Wednesday, 25 May 2011

First Impressions

I arrived in Melbourne in a complete fog after an 18 hour journey from Seattle.  While I was able to get some sleep on the plane, if you can call it that, I felt like I was walking around drunk and dizzy.  I am sooooo incredibly thankful to our dear friends here, Mick and Paula, for picking us up from the airport and taking us around from place to place that first day.  They have a 5-year-old daughter so they were qualified to deal with two Americans that were operating at the capacity of a 5-year-old that day!  They oversaw us in getting new mobile phones (notice I said "mobile" not cell), helped us to get to the bank to get an account and then ensured that we were fed and dropped off at our hotel.

No Worries:
Funny story about getting set up here....  To get phones, we needed a bank account and a local residency.  To get a bank account, you needed a local residency and phone and to get a residency, you needed a local bank account and phone.  They work on a "points" system.  You get a certain number of points for having a passport, additional points for having a local address, etc....  We managed to get mobile phones because our friend, and Evan's new boss "vouched" for us.  We then proceeded to walk over to the local bank with a WAD of cash to deposit so that we could open an account in order to rent a place.  The first bank very kindly told us that their tellers were busy and to come back in a day or so.  She was perfectly polite but did not seem to have any worries whatsoever about sending business elsewhere.  WHAT???  A bank did not want a GIANT WAD of CASH??!!!  This was perplexing.  It is not that they did not want our money, they were just busy with other things, were in no hurry and were not desperate to get more money.  We decided to wander up a block to their competition, who gladly took our money and opened an account.  No worries!


Smaller May be Better:
On my first full day here, Evan was scheduled to meet with his first client in his new job.  I stayed back and the hotel and worked while watching TV.  They had interrupted the morning show that was on to announce that one Australian soldier had been killed in Afghanistan.  My first reaction was, "this is breaking news?" followed by "wow, that is amazing that one life can be honored so directly here." If the US news were to interrupt broadcasts each time a US Soldier was killed, we would see very little else on TV.  The total population of Australia is only about two-thirds of the total population of the state of California.  It was nice to know that for the service men and women who go over there to support the US troops and to do their part in the "war on terrorism," that their lives can be honored should the worst happen.  This announcement continued to make headline news over the next two days.

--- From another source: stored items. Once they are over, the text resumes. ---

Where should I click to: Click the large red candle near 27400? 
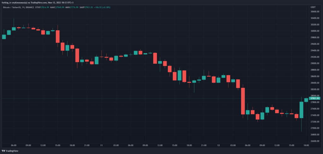tap(243, 101)
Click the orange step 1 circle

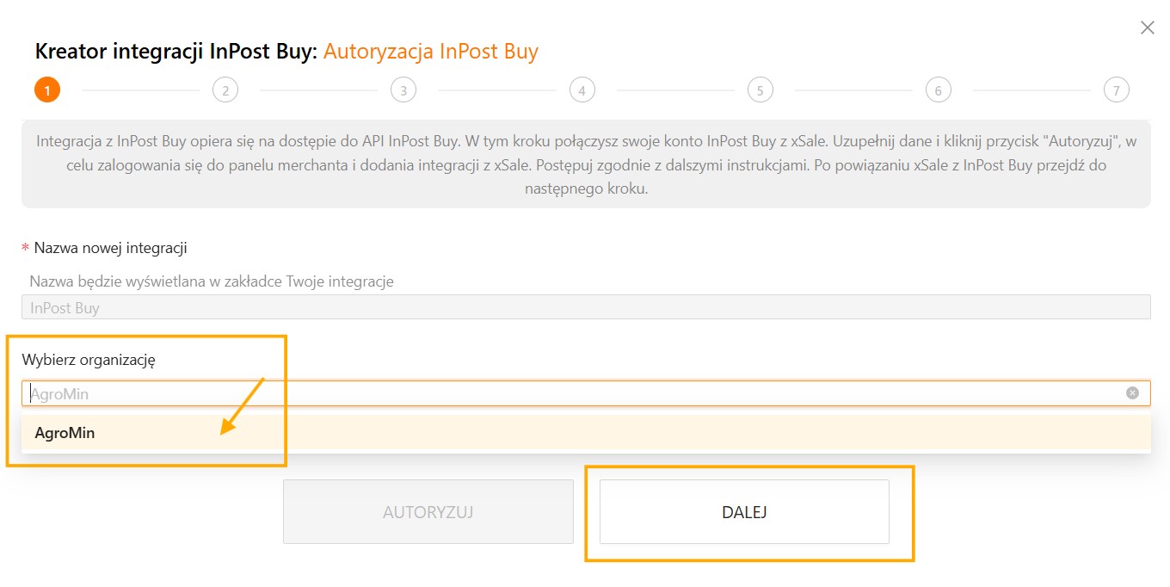(x=47, y=90)
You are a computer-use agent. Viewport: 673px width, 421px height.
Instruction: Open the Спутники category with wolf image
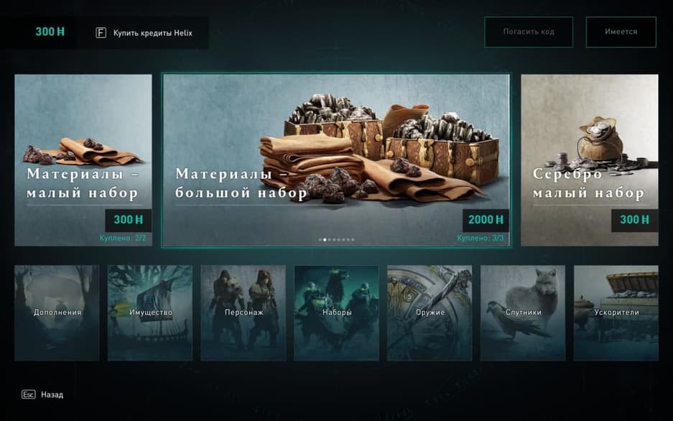(523, 313)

As I began to ponder this notion of maybe smaller is better I thought about all that I had recently learned about their public healthcare system (it really works well), their public transportation, and their society as a whole (low crime, easy life).  Maybe the reason that it does work is that there are simply fewer people complaining, asking for exceptions, abusing the system etc...  My business experience has so far shown me that the more people you put on a problem, the more problems arise, and often, those new problems have little to do with solving the initial problem itself.  So much in the US has to be handled at the higher levels and so many people are competing with each other to have their specific needs met.  Maybe breaking it down to smaller segments makes things much more manageable...?  I guess I will see how things "really" work here as I establish my residency and begin to receive services that I can then compare to what I am used to in the States.